Single Journey: Learning My Own Love Languages

Reading the 5 Love Languages by Gary Chapman has been eye opening for me.

This idea that people have different love languages and we need to know our own and our partners in order to have a thriving and loving relationship sounds like a no brainer but how many people have that level of awareness or even take the time to go through this preparation?

Learning My own Love Language


I was not surprised to find out that my love language was Acts of service. Talk is cheap in my opinion.

You can say I love you all day long and recite the most romantic sonnets but it's all meaningless if there's no action behind it.

I was surprised that receiving gifts was #2 because I've never received many gifts so maybe that's why it made the top of the list.

It wasn't surprising that my love languages all involved taking action and being practical.

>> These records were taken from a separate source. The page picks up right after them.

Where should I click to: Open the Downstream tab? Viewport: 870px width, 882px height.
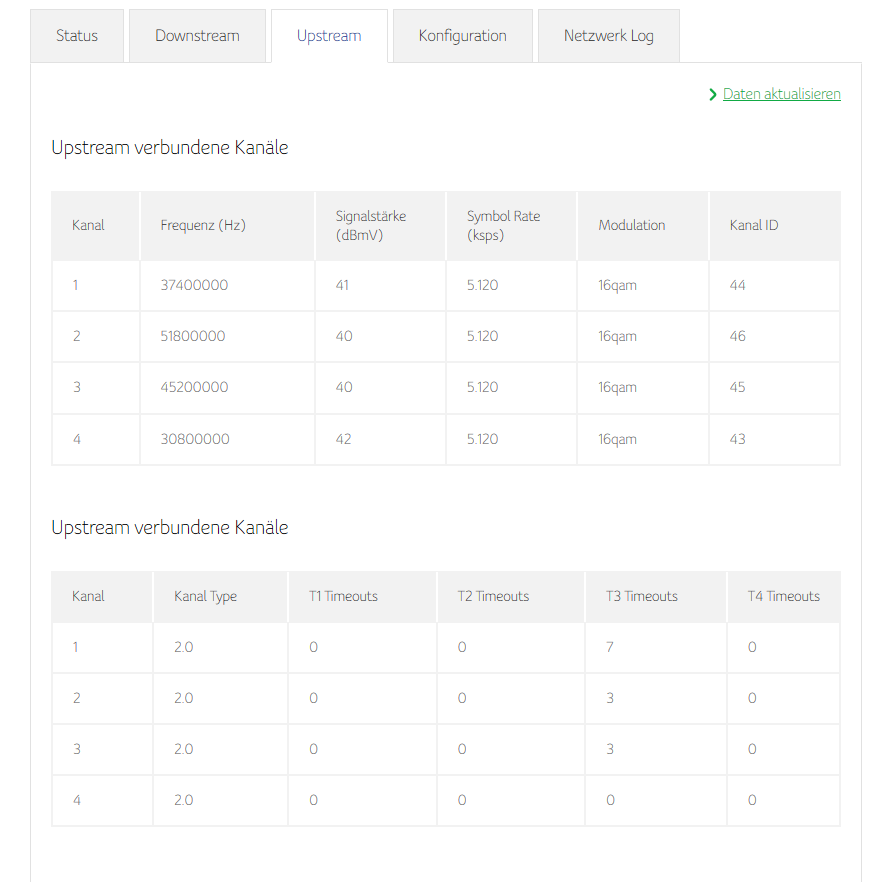pyautogui.click(x=197, y=36)
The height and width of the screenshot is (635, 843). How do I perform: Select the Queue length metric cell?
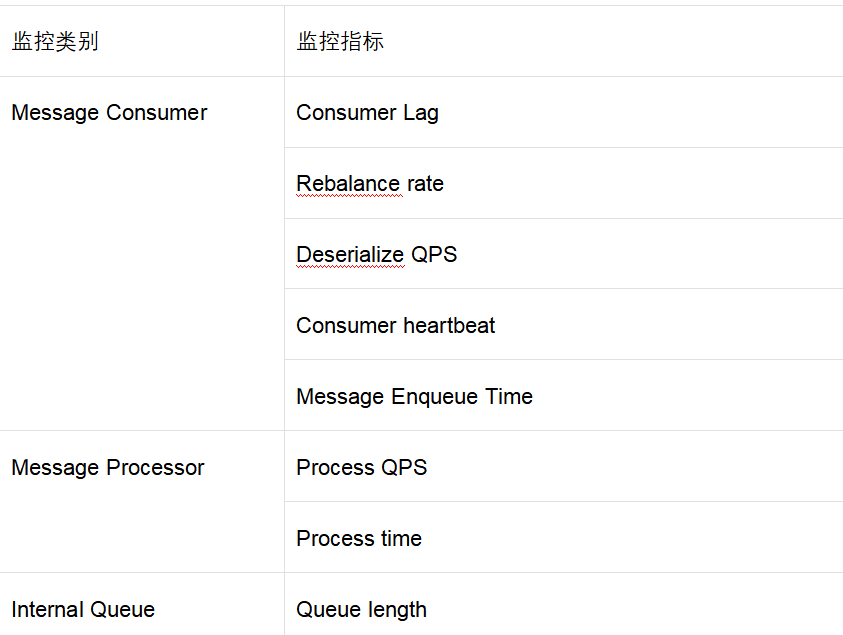361,610
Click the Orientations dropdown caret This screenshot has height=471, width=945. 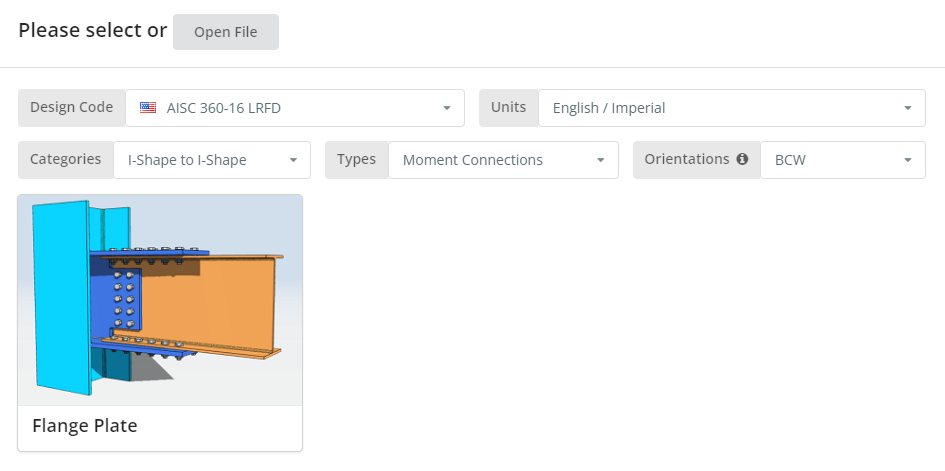pyautogui.click(x=908, y=160)
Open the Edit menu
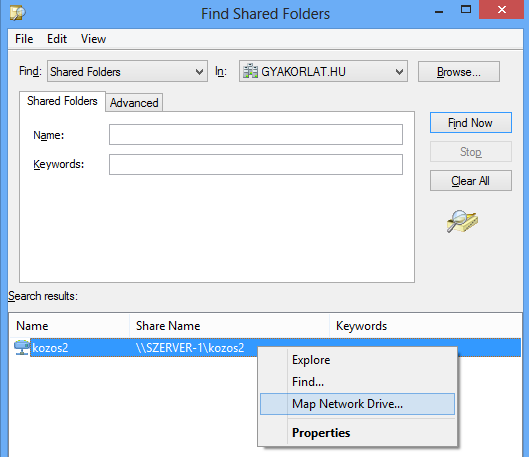529x457 pixels. pyautogui.click(x=57, y=39)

I figured if you were going to be around then at least be useful and not taking up space or being a distraction.

I was not surprised that physical touch rated the lowest. I don't even know if Physical touch even scored a point. I don't like being physically touched at al and I don't return affection. It's part of the wall I have built around myself but I don't want to have that wall up if I get married and have children. I want my children to receive affection at all stages of their lives and not just when they're cute little toddlers.

It's not jut for you....


The 5 Love Languages was good for me to learn about because I know that I may marry someone whose primary love language is physical touch and that will be challenging and uncomfortable for me and I will have no choice but to get over it!

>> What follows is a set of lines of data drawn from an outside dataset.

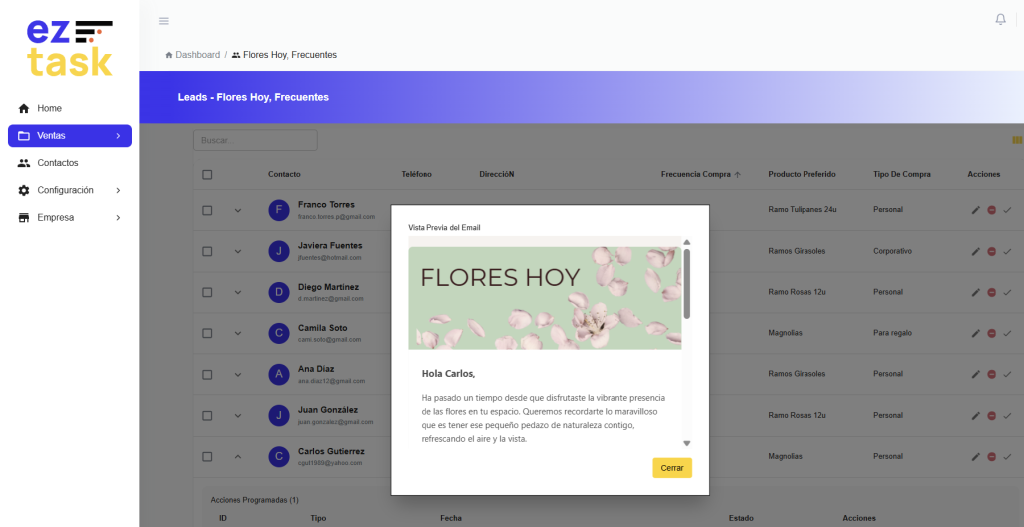Click the Buscar search input field

coord(255,140)
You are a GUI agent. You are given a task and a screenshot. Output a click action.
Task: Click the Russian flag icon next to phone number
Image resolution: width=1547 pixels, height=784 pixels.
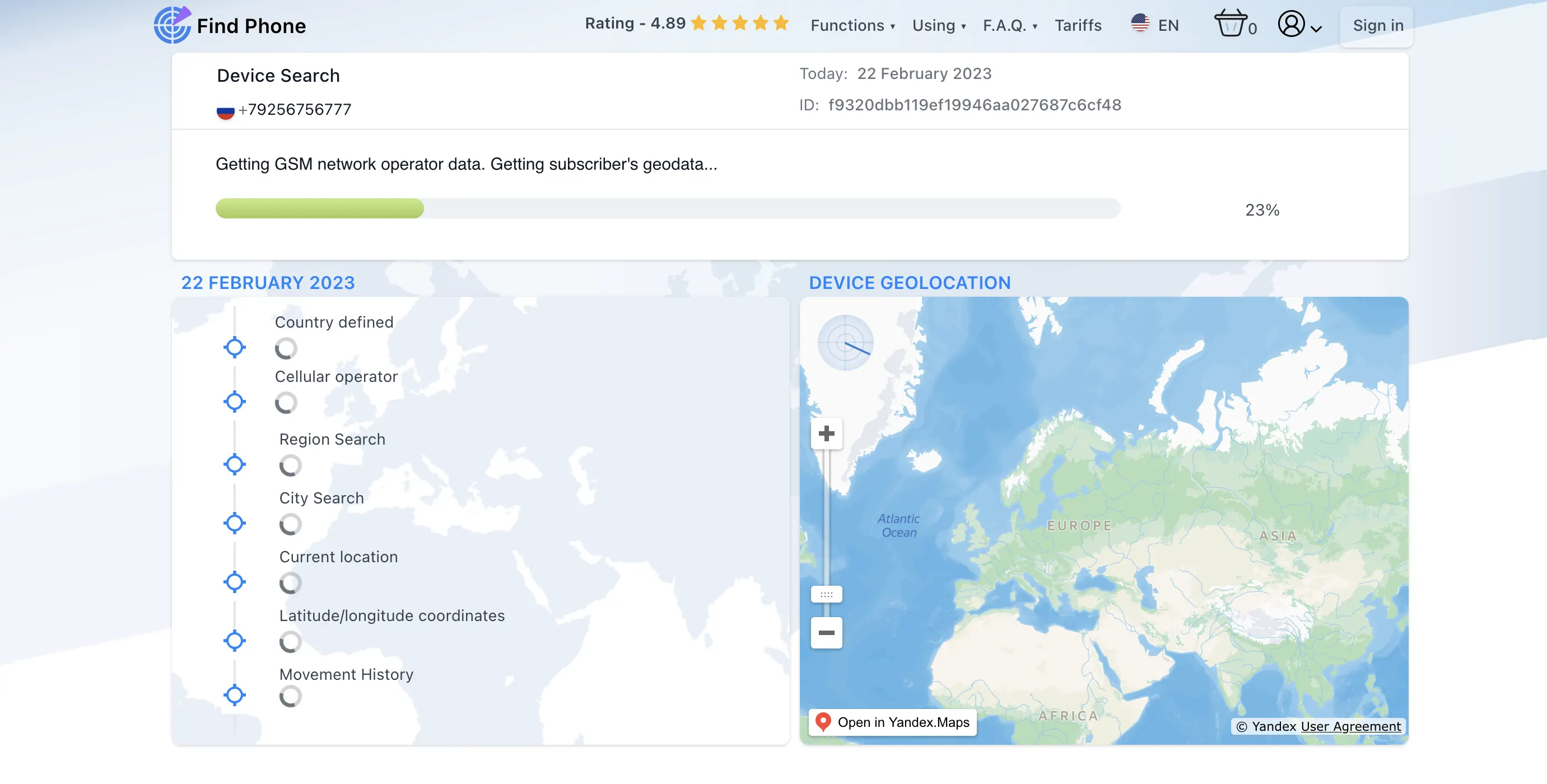pos(225,109)
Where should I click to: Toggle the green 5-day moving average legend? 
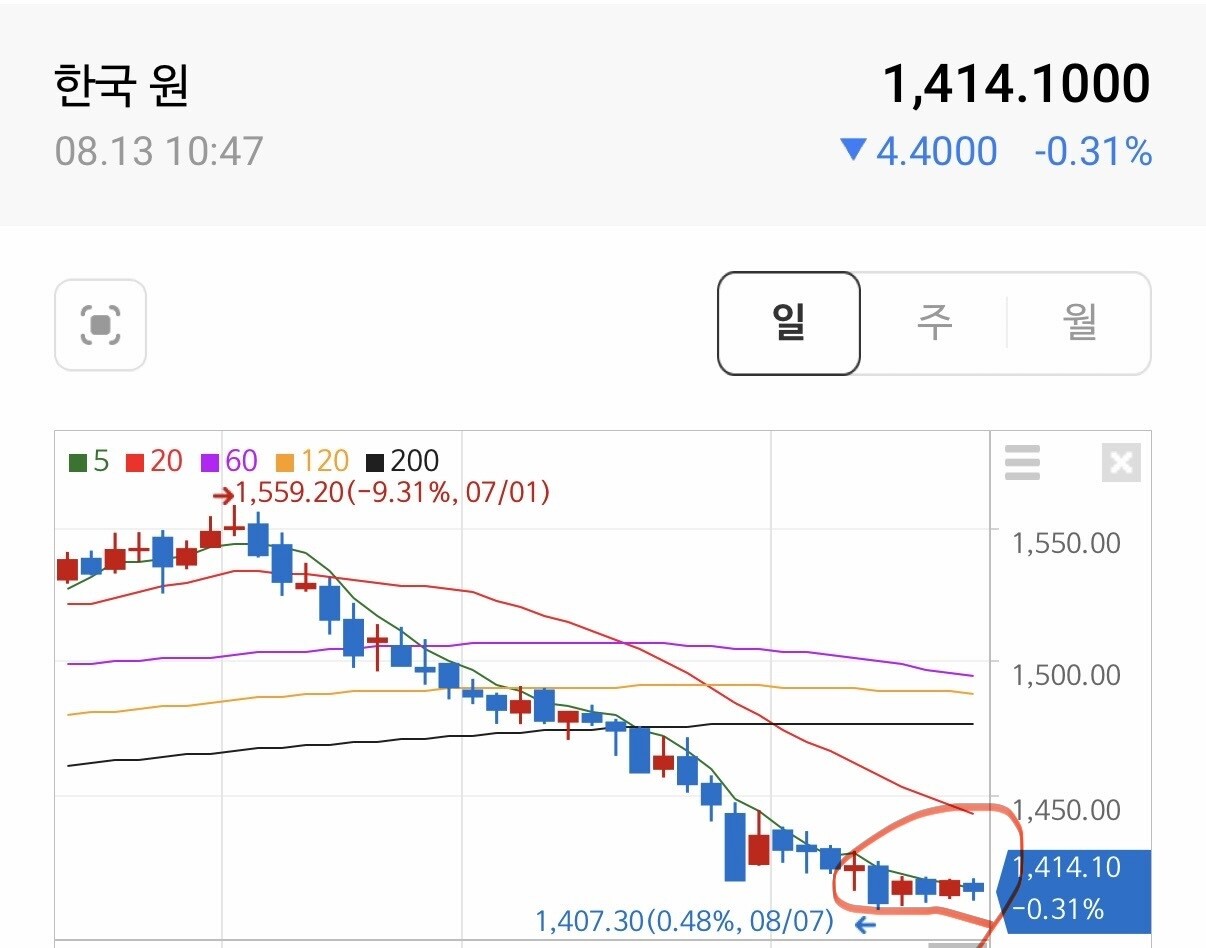point(88,461)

I have been single and doing it by myself for so long that I don't really understand the value of having another person in my life. It seems pointless and quite potentially a waste of time to me. Sounds bad but it's what I think. I don't see the gain.

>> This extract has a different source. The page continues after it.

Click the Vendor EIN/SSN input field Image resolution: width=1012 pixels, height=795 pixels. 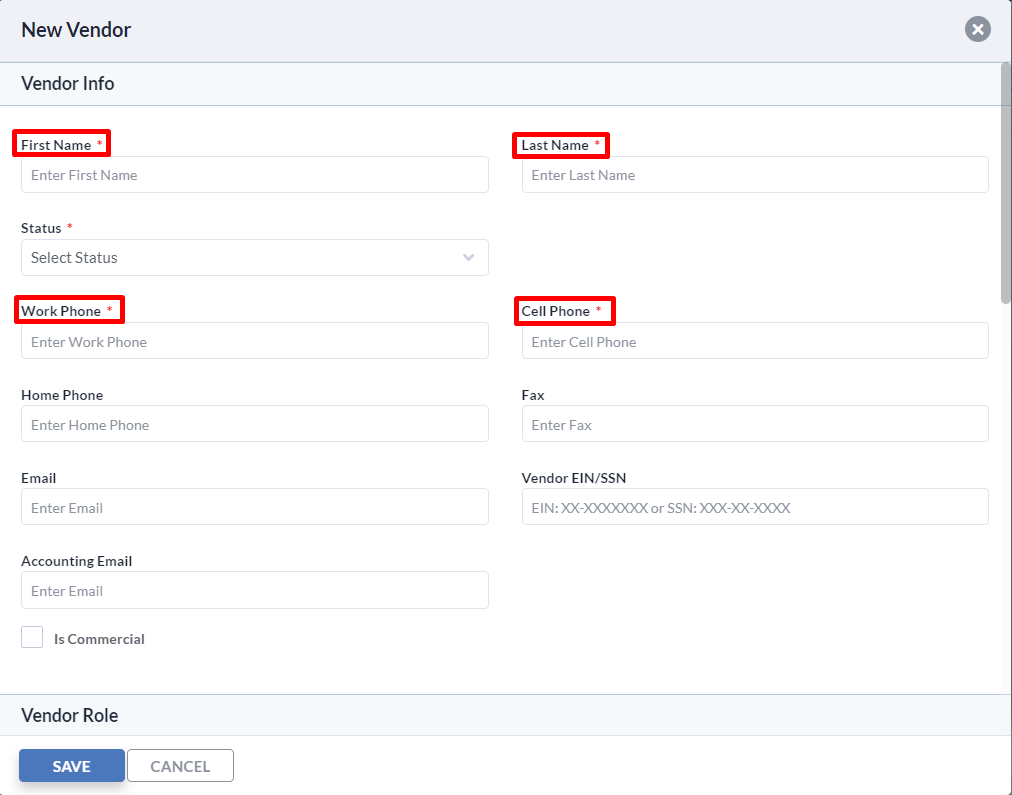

I had never even experienced  the euphoric in love experience that Dr. Chapman explains in the book so I wasn't even constant pursuit of that mystical state.

My attitude is that I can do it on my own. I've done it this far without much intimate support, encouragement, and help that I would rather not become dependent on anyone else because I assume that I will just end up disappointed.

I also held the fear that my life could end up being ruined because I trusted the wrong person.

We must be INTENTIONAL about our relationships


As I read the stories of couples who overcame obstacles in their relationships, I observed how important it is to be intentional in your relationships. Just like with your health and fitness, you've got to put work in. You cannot sit around and just hope that your relationship thrives.

You've got to be intentional about building a thriving relationship and you cannot sit around and think your partner should be doing this and that to make you happy.


I recommend all singles read the 5 Love Languages so you can become aware of how you need to be loved and also get insight on the love languages of others.

Just another stop on this Sacred Journey of Learning and Growing! I believe there's hope for me yet!